So the Spitfire went from fixed pitch, to twin-pitch, to variable pitch?



Shortround6 said:


> Just going from the tests at Spitfire performance it appears that the fixed pitch prop planes were flown off the ground and climbed at very much reduced RPM until aircraft speed built up to keep from stalling the props.


Why would spinning the blades slower reduce the odds of stalling the props?
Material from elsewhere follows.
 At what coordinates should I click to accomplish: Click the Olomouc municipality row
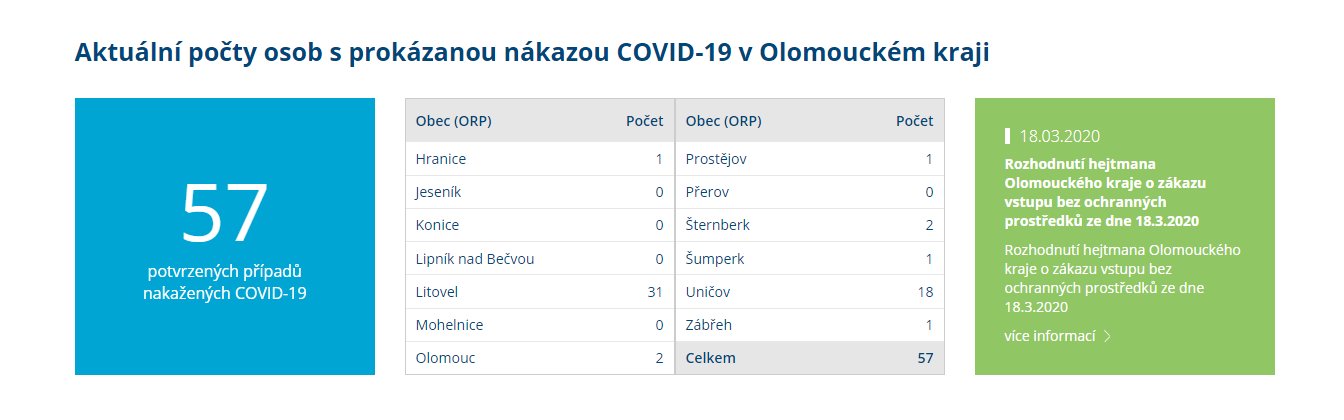tap(540, 358)
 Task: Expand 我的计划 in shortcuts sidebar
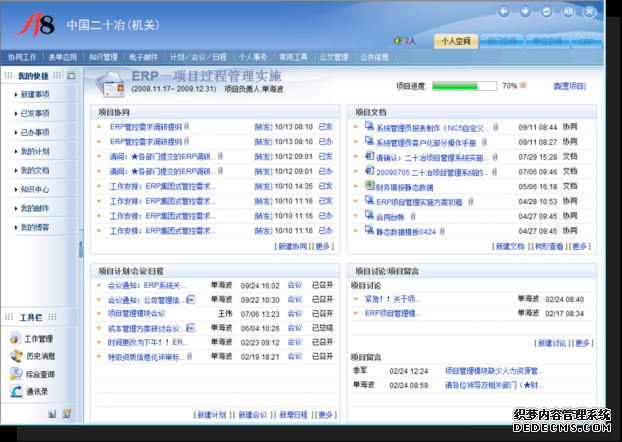click(33, 152)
I figure spinning them faster would move more air over them and keep them lifting...

I just thought the climb performance on the Spitfire was poor early on because the blade was geared for higher true airspeeds.



swampyankee said:


> Most constant speed propellers have a significant portion of their blades stalled during the takeoff run


I never knew that


> With a fixed pitch propeller, the problem is that engine power is (roughly) linear with RPM, but the propeller power load is roughly proportional to the cube of the RPM


Power load? Do you mean wing-loading?


> it's not that the propeller will stall, it's that the engine can't turn the prop any faster.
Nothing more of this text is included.